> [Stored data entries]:
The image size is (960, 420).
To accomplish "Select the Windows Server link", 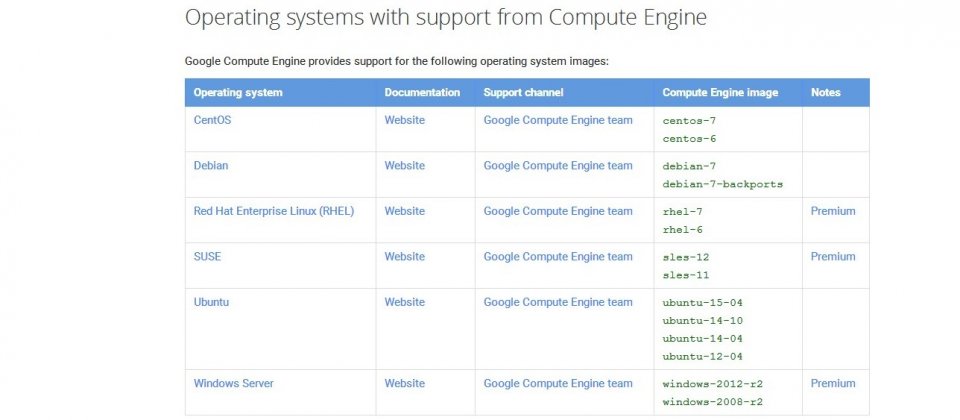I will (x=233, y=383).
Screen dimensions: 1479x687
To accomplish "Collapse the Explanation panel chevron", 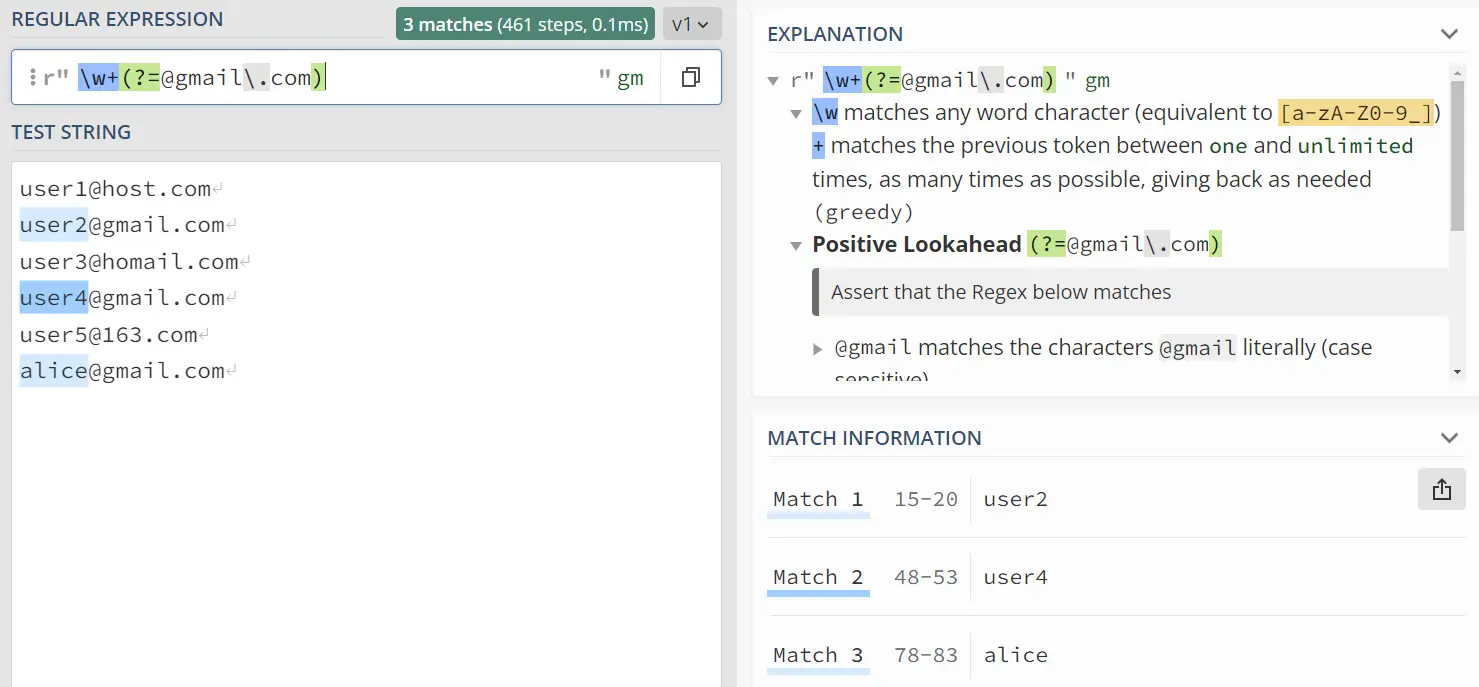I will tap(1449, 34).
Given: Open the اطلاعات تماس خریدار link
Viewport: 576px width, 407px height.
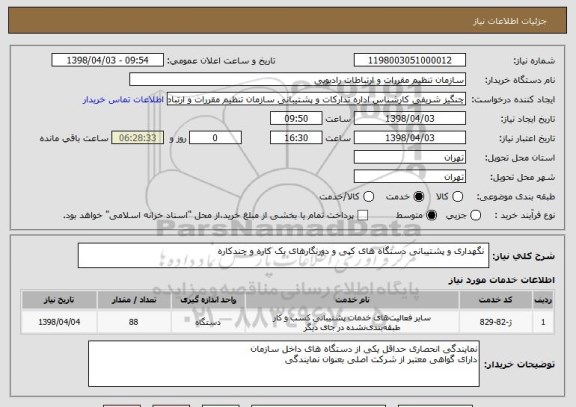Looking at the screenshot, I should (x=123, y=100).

* * *

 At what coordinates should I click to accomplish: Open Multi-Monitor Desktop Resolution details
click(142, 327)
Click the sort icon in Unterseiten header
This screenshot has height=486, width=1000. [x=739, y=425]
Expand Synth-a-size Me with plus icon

> [Task brief]:
Filter the records above for the string "size" and copy each matching line.

> [Response]:
The image size is (960, 420).
Expand Synth-a-size Me with plus icon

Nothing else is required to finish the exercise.